Bramlett UMC is more than 200 years old, and Methodism’s Francis Asbury wrote about visiting and preaching at the church a few times in his early journals. Members started meeting in the late 1700s, and the church officially founded in 1803.

Fahrney said Bramlett was one of a number of “buggy churches” in the area—churches that were a short buggy’s drive from a cluster of farmhouses to the church. But over time people moved away from the family farms. Families started dying out, children moved away to the city, and the country churches saw their numbers slip away. When Fahrney took the helm of Bramlett in June 2018, it looked like the church was headed for closure.

But thanks to the church’s commitment to community—new and old—things have changed. Members began a feeding and visitation ministry and started supporting local schools.

This year, they will fully fund their church budget for the first time in many years.

“It’s really turned around,” Fahrney said.

This year, they had a special treat—opening the time capsule at their church.

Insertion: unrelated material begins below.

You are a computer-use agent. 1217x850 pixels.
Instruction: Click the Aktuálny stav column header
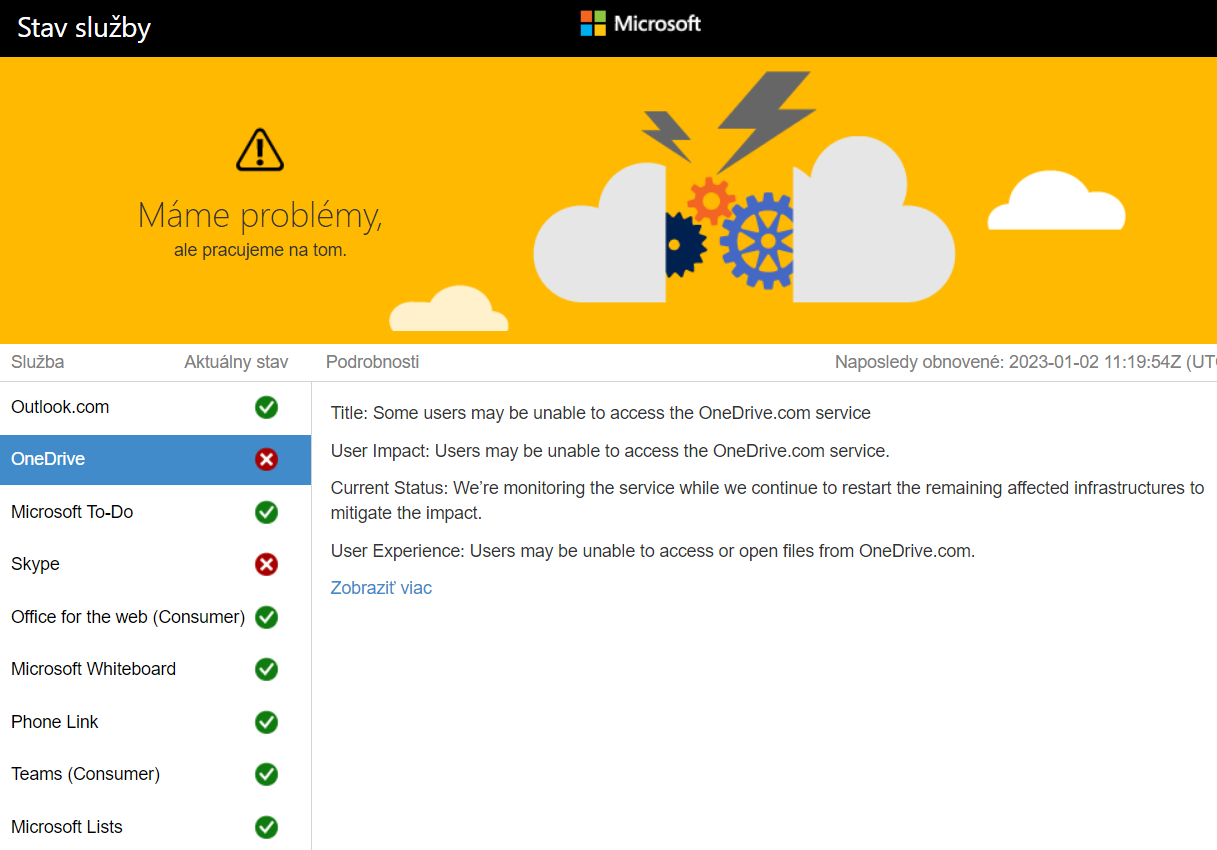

The capsule has been embedded into the side of the church, behind the monument stone, and was last opened in 1962. They took it out Nov. 13, and planned to open it Nov. 24, just after the Advocate went to press on this edition.

Fahrney said they planned to open the time capsule now because many of the older members were eager to see it—and add additional items incorporating some of the newest members.

“The people who are the oldest now were just children when it was put in,” Fahrney said. “They knew it happened but didn’t know what was in the time capsule, and they really wanted to see it before they died.”

Fahrney said they are adding an updated picture of the congregation, group photographs of families on a thumb drive, bulletins and a list of updated leadership, a scroll made of all new active generations signed by each one, and a letter to the next generation.

“We’re opening it now because we’ve got a second life and we’re doing so well,” Fahrney said. “I’ve always said, ‘You take steps of faith and God will meet you there.’”



Just getting started

Williams believes the growth at Bramlett has just started. As more and more people in the community begin to hear about Bramlett, its ministries and activities, he is certain more people will join.

He believes the activities the church started after Fahrney came as pastor was a catalyst.

“When you have activities it just helps the people to come together and really deepen their faith,” Williams said, noting they not only had mission opportunities but also meals and talks on biblical topics. “It was a transformation of the church. We began to realize we could be better than what we are.”